--- Daten ---

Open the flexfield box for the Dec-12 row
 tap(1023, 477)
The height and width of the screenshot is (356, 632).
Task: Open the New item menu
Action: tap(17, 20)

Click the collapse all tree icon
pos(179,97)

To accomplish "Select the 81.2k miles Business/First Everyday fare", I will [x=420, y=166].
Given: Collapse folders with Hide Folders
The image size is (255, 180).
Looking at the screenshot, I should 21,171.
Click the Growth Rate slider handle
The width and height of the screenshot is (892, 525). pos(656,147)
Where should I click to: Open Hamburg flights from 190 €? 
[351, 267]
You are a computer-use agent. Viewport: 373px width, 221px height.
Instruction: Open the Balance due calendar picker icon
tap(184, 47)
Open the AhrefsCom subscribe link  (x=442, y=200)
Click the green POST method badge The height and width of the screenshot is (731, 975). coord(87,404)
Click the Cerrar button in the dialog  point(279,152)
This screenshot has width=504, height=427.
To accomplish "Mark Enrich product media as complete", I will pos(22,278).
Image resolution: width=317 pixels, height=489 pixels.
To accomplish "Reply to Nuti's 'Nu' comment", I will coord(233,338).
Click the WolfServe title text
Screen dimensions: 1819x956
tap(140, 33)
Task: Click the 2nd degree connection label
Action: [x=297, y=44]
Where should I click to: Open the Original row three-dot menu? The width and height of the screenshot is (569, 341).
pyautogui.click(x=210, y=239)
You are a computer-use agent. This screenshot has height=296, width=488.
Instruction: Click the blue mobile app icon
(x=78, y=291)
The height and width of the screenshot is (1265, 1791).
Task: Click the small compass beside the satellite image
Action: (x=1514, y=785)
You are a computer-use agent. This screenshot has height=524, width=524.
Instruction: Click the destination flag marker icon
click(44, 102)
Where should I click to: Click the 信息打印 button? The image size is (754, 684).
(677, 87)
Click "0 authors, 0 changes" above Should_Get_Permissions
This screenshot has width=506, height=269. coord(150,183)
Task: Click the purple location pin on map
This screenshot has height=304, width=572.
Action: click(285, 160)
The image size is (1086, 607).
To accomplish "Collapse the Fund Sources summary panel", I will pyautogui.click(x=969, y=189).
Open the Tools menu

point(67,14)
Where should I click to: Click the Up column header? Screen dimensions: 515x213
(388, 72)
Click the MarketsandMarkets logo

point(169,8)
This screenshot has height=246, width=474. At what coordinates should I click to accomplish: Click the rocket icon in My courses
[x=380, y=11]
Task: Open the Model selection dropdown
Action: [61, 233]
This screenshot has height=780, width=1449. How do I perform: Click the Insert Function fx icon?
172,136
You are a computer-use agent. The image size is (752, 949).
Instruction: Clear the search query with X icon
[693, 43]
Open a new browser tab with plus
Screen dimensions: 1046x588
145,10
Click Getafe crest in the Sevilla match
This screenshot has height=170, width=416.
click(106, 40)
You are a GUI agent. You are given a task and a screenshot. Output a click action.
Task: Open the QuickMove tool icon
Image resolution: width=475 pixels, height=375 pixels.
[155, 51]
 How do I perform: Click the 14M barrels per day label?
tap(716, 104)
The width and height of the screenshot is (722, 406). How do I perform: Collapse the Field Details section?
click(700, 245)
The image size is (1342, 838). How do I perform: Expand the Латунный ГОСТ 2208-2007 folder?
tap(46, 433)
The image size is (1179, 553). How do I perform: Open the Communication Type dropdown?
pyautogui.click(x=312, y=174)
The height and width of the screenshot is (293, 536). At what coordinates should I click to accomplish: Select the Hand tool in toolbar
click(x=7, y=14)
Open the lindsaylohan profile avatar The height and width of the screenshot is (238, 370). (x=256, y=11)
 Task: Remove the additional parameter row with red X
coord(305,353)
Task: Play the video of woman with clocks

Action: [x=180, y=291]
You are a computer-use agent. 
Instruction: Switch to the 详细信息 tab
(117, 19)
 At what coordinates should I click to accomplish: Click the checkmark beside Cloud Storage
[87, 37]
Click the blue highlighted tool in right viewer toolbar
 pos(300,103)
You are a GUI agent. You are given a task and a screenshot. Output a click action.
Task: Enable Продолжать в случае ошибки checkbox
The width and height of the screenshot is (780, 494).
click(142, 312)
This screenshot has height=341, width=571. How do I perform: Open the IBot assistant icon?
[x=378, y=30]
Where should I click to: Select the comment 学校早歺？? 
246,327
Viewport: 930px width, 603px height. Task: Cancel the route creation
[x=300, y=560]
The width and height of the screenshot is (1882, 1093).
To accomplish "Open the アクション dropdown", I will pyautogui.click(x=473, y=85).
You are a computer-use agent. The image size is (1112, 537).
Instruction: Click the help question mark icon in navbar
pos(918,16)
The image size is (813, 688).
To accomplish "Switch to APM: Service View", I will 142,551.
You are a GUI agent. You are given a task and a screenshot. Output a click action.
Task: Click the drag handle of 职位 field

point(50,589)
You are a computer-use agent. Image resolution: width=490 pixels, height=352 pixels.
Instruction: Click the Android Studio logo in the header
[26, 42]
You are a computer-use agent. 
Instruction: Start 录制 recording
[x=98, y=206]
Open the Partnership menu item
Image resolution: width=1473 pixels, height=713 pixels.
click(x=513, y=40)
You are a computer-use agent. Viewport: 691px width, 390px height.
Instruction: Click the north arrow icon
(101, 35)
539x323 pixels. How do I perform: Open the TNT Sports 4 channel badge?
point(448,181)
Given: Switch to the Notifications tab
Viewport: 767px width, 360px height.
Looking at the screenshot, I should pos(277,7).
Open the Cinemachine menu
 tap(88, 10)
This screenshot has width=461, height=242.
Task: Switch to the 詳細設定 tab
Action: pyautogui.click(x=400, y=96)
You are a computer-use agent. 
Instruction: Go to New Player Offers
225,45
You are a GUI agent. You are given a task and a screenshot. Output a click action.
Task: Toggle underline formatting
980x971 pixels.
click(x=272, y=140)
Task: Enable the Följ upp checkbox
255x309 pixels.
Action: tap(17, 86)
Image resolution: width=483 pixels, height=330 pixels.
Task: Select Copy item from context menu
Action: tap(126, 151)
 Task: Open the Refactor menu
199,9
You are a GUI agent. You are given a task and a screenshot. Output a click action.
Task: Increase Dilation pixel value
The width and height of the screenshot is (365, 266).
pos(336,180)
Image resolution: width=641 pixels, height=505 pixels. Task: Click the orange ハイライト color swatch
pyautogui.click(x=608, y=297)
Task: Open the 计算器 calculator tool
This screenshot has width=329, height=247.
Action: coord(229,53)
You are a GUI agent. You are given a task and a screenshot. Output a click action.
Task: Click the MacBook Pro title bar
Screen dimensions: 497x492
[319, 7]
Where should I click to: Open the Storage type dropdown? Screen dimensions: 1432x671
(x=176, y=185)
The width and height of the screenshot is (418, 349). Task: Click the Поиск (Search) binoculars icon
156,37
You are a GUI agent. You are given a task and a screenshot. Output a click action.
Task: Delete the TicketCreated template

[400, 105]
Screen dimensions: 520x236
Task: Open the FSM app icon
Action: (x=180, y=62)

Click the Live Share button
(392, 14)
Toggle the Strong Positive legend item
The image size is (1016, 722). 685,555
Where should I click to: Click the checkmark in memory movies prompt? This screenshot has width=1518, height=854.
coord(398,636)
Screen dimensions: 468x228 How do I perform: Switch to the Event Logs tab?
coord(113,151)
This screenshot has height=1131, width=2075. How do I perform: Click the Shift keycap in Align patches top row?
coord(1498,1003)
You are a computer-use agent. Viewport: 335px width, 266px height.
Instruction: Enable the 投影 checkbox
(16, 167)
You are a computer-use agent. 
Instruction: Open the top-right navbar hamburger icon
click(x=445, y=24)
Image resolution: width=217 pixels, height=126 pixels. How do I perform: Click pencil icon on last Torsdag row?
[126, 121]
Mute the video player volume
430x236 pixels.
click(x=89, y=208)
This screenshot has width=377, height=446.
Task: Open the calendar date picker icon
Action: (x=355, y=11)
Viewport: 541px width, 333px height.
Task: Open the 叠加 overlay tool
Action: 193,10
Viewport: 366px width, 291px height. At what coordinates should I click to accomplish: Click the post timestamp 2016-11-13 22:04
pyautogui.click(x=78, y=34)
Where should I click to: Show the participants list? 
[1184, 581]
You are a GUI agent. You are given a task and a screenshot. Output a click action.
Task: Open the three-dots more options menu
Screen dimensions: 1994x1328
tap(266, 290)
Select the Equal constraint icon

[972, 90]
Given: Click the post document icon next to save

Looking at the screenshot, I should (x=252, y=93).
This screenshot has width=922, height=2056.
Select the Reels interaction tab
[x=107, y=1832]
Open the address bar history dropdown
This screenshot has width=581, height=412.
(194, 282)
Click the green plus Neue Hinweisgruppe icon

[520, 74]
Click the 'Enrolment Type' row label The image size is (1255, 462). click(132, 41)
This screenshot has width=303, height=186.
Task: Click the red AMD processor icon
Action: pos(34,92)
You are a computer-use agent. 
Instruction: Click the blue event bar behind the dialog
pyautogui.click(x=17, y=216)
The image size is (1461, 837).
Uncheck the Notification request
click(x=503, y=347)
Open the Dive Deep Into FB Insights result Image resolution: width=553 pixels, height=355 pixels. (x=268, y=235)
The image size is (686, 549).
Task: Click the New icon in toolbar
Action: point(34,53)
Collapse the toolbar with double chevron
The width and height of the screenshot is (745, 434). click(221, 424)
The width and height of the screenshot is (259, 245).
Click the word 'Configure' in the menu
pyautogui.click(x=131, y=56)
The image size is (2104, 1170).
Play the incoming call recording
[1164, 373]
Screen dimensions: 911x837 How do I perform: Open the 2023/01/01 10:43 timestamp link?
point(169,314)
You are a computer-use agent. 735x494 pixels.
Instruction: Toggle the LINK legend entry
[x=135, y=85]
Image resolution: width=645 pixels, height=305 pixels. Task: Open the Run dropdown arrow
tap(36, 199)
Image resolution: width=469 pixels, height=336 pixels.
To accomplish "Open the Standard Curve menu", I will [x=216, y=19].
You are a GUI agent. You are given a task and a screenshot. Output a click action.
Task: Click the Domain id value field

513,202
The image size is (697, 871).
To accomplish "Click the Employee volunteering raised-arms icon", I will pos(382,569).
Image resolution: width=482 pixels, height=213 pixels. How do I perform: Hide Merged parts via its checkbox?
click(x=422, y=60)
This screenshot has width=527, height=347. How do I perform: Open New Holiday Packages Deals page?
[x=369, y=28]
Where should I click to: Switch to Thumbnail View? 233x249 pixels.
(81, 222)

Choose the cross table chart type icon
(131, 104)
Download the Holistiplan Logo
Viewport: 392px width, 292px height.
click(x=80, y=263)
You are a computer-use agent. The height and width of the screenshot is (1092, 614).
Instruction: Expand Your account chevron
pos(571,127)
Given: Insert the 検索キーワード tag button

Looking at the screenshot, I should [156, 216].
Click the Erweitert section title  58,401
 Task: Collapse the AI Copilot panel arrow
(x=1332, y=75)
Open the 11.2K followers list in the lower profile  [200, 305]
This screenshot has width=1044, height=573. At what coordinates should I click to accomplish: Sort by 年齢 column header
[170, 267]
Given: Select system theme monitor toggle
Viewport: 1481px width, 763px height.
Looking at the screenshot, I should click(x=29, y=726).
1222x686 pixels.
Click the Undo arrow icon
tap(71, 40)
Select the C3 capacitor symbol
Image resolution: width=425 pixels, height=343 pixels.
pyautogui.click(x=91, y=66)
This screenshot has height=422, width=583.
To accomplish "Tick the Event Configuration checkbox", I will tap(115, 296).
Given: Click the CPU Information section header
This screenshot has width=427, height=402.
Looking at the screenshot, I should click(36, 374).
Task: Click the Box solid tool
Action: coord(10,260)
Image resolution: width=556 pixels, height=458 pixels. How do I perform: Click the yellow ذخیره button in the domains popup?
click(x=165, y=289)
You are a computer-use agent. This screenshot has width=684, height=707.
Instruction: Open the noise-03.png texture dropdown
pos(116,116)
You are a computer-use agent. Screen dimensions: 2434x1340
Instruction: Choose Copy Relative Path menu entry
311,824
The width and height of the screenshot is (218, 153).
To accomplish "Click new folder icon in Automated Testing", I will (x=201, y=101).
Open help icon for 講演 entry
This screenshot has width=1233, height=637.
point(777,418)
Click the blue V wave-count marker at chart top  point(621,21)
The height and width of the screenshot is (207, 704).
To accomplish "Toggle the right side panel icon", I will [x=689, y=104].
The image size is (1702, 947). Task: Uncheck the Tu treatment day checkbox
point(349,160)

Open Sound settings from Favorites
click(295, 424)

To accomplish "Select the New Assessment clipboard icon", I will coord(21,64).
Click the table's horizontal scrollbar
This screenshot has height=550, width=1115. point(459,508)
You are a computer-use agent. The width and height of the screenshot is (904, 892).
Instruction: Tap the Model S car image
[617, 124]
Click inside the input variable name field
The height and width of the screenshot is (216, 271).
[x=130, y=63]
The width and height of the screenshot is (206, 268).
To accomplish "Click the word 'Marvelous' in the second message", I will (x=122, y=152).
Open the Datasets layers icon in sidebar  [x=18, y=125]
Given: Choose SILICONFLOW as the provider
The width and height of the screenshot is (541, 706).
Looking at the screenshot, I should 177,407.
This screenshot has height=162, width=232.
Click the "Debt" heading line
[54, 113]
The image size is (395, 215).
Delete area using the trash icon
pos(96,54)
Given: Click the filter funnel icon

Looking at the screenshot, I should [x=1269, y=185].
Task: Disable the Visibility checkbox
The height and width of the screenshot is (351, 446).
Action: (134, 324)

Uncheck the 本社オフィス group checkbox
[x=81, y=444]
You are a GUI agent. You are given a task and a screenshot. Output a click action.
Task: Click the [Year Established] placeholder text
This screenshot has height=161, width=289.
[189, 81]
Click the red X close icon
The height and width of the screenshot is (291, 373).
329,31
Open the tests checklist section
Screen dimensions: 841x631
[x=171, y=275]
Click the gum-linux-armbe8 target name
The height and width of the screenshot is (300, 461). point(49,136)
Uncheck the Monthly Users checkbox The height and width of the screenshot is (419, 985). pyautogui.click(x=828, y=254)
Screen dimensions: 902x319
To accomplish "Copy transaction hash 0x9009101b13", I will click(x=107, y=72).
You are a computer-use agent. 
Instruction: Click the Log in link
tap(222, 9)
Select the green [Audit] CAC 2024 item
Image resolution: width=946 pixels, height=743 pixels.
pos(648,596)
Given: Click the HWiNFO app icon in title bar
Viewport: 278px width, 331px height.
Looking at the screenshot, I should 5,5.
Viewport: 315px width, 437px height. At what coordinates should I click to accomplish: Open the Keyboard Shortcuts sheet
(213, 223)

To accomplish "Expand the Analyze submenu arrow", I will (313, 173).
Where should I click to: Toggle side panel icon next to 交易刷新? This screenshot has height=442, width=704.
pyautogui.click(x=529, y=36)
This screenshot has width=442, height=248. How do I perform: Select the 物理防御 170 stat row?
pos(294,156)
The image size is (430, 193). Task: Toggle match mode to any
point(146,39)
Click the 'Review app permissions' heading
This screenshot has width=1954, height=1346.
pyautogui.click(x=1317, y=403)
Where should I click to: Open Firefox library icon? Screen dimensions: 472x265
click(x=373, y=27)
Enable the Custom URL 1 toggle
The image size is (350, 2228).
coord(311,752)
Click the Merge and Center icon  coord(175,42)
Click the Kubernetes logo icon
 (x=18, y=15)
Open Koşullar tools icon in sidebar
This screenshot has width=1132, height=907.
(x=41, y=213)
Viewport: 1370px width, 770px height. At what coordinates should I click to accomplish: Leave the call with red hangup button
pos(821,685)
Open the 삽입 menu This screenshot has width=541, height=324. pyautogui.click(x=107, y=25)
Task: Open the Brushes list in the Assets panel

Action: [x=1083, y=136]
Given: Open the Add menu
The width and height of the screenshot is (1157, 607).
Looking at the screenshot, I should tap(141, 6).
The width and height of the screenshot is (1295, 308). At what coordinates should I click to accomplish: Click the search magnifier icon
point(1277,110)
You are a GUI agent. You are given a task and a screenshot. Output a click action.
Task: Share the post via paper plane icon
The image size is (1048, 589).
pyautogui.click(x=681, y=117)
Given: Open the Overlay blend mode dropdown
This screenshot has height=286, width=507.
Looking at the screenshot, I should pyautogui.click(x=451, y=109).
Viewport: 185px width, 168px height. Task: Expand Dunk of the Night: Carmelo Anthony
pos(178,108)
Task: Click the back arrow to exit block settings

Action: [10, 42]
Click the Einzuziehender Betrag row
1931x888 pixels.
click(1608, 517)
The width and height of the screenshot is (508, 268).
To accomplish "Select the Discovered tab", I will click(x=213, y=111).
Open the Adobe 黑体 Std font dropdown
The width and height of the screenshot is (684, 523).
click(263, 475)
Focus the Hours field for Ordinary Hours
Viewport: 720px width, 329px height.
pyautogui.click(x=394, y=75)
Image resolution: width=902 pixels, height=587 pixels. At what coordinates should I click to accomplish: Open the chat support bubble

---

> Aufgabe
Kannst du im Material oben alles von der Zeile mit „The image size is (395, 215).“ bis hinunter zur Zeile mit „[x=171, y=275]“, beide eingeschlossen, als JSON-Liste von Strings formatieren? Jede Zeile wird ein eigener String, Leerzeilen fallen weg.

> Antwort unten
[
  "The image size is (395, 215).",
  "Delete area using the trash icon",
  "pos(96,54)",
  "Given: Click the filter funnel icon",
  "Looking at the screenshot, I should [x=1269, y=185].",
  "Task: Disable the Visibility checkbox",
  "The height and width of the screenshot is (351, 446).",
  "Action: (134, 324)",
  "Uncheck the 本社オフィス group checkbox",
  "[x=81, y=444]",
  "You are a GUI agent. You are given a task and a screenshot. Output a click action.",
  "Task: Click the [Year Established] placeholder text",
  "This screenshot has height=161, width=289.",
  "[189, 81]",
  "Click the red X close icon",
  "The height and width of the screenshot is (291, 373).",
  "329,31",
  "Open the tests checklist section",
  "Screen dimensions: 841x631",
  "[x=171, y=275]"
]